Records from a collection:
+ + + + + + +

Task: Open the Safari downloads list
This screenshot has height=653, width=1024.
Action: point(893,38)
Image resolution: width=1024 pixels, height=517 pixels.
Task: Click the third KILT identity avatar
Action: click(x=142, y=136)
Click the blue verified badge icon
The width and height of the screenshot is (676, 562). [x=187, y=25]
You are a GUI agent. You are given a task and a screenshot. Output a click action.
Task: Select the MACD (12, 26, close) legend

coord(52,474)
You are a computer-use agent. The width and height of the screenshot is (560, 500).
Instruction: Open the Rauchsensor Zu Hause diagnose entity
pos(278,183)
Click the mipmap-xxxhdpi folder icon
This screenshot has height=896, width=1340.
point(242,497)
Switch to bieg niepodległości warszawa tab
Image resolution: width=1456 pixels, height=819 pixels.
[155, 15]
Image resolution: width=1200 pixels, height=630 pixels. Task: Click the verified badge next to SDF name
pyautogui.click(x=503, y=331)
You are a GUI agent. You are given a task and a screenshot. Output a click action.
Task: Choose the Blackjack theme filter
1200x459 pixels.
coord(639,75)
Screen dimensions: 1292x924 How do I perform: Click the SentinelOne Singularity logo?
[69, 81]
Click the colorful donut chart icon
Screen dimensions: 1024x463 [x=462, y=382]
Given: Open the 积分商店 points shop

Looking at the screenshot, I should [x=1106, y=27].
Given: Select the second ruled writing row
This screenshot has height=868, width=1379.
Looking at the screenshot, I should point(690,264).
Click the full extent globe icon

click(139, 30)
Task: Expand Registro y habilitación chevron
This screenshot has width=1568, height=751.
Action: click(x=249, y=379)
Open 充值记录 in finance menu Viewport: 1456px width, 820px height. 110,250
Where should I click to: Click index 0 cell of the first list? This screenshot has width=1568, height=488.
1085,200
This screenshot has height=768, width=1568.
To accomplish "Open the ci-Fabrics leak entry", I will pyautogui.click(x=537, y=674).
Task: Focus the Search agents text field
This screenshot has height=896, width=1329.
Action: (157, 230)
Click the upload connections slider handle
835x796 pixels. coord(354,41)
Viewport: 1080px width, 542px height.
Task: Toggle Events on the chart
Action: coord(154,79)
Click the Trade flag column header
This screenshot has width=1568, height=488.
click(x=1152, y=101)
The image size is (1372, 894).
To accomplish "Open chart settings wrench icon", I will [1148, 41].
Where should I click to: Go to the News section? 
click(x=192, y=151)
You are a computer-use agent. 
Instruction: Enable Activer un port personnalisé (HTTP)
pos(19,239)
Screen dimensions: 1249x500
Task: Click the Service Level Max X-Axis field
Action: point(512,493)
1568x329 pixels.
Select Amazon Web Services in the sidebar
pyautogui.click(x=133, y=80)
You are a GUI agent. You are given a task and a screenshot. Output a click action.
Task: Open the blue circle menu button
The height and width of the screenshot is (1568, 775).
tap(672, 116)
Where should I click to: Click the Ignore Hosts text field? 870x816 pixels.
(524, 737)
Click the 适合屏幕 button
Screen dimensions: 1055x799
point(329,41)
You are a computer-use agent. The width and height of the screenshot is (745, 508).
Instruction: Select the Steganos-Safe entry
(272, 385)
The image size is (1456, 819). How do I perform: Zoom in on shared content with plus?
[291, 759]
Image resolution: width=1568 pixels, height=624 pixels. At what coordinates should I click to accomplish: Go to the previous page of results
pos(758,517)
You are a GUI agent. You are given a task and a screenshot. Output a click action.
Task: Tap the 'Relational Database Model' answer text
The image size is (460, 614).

+ + + + + + +

▸ YOUR GOAL
Convert every line of the records above into a JSON list of strings, one string per line, omitting blank lines.

▸ RESPONSE
[
  "Task: Open the Safari downloads list",
  "This screenshot has height=653, width=1024.",
  "Action: point(893,38)",
  "Image resolution: width=1024 pixels, height=517 pixels.",
  "Task: Click the third KILT identity avatar",
  "Action: click(x=142, y=136)",
  "Click the blue verified badge icon",
  "The width and height of the screenshot is (676, 562). [x=187, y=25]",
  "You are a GUI agent. You are given a task and a screenshot. Output a click action.",
  "Task: Select the MACD (12, 26, close) legend",
  "coord(52,474)",
  "You are a computer-use agent. The width and height of the screenshot is (560, 500).",
  "Instruction: Open the Rauchsensor Zu Hause diagnose entity",
  "pos(278,183)",
  "Click the mipmap-xxxhdpi folder icon",
  "This screenshot has height=896, width=1340.",
  "point(242,497)",
  "Switch to bieg niepodległości warszawa tab",
  "Image resolution: width=1456 pixels, height=819 pixels.",
  "[155, 15]",
  "Image resolution: width=1200 pixels, height=630 pixels. Task: Click the verified badge next to SDF name",
  "pyautogui.click(x=503, y=331)",
  "You are a GUI agent. You are given a task and a screenshot. Output a click action.",
  "Task: Choose the Blackjack theme filter",
  "1200x459 pixels.",
  "coord(639,75)",
  "Screen dimensions: 1292x924 How do I perform: Click the SentinelOne Singularity logo?",
  "[69, 81]",
  "Click the colorful donut chart icon",
  "Screen dimensions: 1024x463 [x=462, y=382]",
  "Given: Open the 积分商店 points shop",
  "Looking at the screenshot, I should [x=1106, y=27].",
  "Given: Select the second ruled writing row",
  "This screenshot has height=868, width=1379.",
  "Looking at the screenshot, I should point(690,264).",
  "Click the full extent globe icon",
  "click(139, 30)",
  "Task: Expand Registro y habilitación chevron",
  "This screenshot has width=1568, height=751.",
  "Action: click(x=249, y=379)",
  "Open 充值记录 in finance menu Viewport: 1456px width, 820px height. 110,250",
  "Where should I click to: Click index 0 cell of the first list? This screenshot has width=1568, height=488.",
  "1085,200",
  "This screenshot has height=768, width=1568.",
  "To accomplish \"Open the ci-Fabrics leak entry\", I will pyautogui.click(x=537, y=674).",
  "Task: Focus the Search agents text field",
  "This screenshot has height=896, width=1329.",
  "Action: (157, 230)",
  "Click the upload connections slider handle",
  "835x796 pixels. coord(354,41)",
  "Viewport: 1080px width, 542px height.",
  "Task: Toggle Events on the chart",
  "Action: coord(154,79)",
  "Click the Trade flag column header",
  "This screenshot has width=1568, height=488.",
  "click(x=1152, y=101)",
  "The image size is (1372, 894).",
  "To accomplish \"Open chart settings wrench icon\", I will [1148, 41].",
  "Where should I click to: Go to the News section? ",
  "click(x=192, y=151)",
  "You are a computer-use agent. ",
  "Instruction: Enable Activer un port personnalisé (HTTP)",
  "pos(19,239)",
  "Screen dimensions: 1249x500",
  "Task: Click the Service Level Max X-Axis field",
  "Action: point(512,493)",
  "1568x329 pixels.",
  "Select Amazon Web Services in the sidebar",
  "pyautogui.click(x=133, y=80)",
  "You are a GUI agent. You are given a task and a screenshot. Output a click action.",
  "Task: Open the blue circle menu button",
  "The height and width of the screenshot is (1568, 775).",
  "tap(672, 116)",
  "Where should I click to: Click the Ignore Hosts text field? 870x816 pixels.",
  "(524, 737)",
  "Click the 适合屏幕 button",
  "Screen dimensions: 1055x799",
  "point(329,41)",
  "You are a computer-use agent. The width and height of the screenshot is (745, 508).",
  "Instruction: Select the Steganos-Safe entry",
  "(272, 385)",
  "The image size is (1456, 819). How do I perform: Zoom in on shared content with plus?",
  "[291, 759]",
  "Image resolution: width=1568 pixels, height=624 pixels. At what coordinates should I click to accomplish: Go to the previous page of results",
  "pos(758,517)",
  "You are a GUI agent. You are given a task and a screenshot. Output a click action.",
  "Task: Tap the 'Relational Database Model' answer text",
  "The image size is (460, 614)."
]